**Task description:** Beginning at the line containing "Instruction: Click the StepStyle logo" in the material below and ending at the line containing "Open the keyboard", return each line exactly and add nothing.

**Data section:**
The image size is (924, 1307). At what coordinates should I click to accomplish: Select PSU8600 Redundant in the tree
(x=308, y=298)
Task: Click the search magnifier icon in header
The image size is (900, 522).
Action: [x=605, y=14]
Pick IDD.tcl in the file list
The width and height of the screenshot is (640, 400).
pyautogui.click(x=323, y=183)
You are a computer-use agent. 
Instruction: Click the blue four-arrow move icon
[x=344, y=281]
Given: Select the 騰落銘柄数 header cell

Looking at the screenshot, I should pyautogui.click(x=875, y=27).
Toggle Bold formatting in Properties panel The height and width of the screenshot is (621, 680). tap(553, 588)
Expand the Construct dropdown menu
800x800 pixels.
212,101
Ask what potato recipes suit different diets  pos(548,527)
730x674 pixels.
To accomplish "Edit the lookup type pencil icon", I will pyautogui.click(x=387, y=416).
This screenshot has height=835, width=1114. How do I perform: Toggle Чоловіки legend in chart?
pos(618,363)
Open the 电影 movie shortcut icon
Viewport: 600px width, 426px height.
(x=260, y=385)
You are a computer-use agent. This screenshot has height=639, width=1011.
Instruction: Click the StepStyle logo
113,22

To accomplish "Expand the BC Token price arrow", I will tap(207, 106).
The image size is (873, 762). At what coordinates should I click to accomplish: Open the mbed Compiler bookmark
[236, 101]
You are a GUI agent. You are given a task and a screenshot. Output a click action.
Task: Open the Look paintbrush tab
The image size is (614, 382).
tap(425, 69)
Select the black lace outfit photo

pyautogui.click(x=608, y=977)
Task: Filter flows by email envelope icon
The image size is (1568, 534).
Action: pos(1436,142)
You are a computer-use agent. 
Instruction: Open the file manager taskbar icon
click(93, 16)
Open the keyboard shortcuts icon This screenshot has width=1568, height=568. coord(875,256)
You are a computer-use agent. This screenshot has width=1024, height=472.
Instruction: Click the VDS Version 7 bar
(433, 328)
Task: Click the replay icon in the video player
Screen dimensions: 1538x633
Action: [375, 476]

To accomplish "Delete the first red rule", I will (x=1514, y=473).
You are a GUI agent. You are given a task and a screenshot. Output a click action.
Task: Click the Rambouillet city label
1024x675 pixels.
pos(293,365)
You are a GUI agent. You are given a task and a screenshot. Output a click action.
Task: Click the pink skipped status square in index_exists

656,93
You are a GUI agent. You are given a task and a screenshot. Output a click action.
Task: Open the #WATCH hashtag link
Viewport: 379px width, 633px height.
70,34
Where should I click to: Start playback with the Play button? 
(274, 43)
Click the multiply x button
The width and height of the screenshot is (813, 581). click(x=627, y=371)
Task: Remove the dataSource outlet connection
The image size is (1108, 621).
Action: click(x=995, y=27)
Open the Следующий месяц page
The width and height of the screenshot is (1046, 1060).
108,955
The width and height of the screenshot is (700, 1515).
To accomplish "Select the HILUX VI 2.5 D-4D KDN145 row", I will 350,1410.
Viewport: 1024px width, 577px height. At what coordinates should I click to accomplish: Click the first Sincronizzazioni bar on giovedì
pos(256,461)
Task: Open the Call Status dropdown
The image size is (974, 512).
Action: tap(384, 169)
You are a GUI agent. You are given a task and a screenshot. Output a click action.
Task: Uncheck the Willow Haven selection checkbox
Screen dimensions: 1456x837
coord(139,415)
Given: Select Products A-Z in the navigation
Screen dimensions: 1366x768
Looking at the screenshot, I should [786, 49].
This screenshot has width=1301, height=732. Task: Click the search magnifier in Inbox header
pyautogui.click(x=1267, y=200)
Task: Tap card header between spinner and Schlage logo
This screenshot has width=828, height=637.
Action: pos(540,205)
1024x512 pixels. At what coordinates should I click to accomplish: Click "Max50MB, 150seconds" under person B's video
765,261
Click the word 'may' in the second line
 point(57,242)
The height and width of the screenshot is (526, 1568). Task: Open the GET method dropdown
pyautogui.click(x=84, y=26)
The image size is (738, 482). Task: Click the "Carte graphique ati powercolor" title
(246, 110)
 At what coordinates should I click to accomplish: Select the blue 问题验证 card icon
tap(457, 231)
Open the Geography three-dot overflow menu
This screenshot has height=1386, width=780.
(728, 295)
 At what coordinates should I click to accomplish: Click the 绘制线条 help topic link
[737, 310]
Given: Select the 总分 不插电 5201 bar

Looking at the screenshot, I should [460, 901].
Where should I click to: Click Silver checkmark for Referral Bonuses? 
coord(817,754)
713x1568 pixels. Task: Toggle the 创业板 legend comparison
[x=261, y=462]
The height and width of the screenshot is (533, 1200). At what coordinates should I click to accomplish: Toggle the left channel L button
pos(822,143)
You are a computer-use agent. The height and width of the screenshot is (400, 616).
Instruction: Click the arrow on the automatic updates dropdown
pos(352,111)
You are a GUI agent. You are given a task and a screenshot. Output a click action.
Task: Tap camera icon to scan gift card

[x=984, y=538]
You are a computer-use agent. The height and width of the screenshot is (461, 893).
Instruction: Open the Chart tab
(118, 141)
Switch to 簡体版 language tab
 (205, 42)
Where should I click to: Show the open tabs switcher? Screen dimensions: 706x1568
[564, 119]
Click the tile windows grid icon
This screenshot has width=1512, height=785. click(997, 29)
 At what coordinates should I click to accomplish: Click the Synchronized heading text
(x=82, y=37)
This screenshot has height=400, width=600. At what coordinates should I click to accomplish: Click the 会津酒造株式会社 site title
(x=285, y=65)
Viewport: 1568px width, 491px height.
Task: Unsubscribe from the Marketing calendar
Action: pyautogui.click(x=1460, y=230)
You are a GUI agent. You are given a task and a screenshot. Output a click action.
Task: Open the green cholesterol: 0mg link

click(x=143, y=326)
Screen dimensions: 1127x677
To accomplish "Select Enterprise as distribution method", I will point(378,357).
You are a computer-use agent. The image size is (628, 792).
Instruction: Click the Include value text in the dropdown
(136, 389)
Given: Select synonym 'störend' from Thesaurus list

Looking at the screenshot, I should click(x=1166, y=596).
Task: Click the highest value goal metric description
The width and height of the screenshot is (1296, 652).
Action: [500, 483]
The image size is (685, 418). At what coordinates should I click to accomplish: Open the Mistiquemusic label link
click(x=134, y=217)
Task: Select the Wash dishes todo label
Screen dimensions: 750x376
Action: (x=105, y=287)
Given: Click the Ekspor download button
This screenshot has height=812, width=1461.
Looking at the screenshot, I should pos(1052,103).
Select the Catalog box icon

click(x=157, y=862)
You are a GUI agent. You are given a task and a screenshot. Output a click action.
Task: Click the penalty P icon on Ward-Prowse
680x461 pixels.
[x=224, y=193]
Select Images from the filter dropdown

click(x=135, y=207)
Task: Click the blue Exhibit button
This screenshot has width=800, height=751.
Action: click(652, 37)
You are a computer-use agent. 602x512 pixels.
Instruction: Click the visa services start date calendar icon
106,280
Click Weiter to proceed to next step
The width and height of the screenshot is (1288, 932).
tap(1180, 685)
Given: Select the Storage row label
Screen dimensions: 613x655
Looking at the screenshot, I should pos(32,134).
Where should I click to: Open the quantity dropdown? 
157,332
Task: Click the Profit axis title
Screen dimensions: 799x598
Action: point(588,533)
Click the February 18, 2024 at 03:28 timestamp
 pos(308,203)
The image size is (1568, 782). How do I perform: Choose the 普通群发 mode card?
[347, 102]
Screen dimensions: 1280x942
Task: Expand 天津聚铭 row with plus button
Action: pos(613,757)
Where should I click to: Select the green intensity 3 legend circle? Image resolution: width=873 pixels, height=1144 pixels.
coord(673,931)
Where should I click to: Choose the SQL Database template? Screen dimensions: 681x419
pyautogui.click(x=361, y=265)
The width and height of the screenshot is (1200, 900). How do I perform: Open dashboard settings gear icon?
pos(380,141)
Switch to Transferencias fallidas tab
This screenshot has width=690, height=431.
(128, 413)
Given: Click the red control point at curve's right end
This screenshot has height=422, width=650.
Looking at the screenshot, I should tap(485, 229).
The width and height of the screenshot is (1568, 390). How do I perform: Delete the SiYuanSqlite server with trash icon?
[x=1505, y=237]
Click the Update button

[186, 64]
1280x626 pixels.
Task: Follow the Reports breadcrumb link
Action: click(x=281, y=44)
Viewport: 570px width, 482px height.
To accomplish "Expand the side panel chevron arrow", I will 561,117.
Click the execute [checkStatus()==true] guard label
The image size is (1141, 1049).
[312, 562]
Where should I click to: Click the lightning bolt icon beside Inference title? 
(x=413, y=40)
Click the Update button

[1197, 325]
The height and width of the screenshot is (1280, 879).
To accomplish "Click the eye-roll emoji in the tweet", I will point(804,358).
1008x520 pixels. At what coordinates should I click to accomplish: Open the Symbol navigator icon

**Completed task:**
Instruction: Click the StepStyle logo
113,22

To accomplish "Expand the BC Token price arrow", I will tap(207, 106).
The image size is (873, 762). At what coordinates should I click to accomplish: Open the mbed Compiler bookmark
[236, 101]
You are a GUI agent. You are given a task and a screenshot. Output a click action.
Task: Open the Look paintbrush tab
The image size is (614, 382).
tap(425, 69)
Select the black lace outfit photo

pyautogui.click(x=608, y=977)
Task: Filter flows by email envelope icon
The image size is (1568, 534).
Action: pos(1436,142)
You are a computer-use agent. 
Instruction: Open the file manager taskbar icon
click(93, 16)
Open the keyboard shortcuts icon This screenshot has width=1568, height=568. coord(875,256)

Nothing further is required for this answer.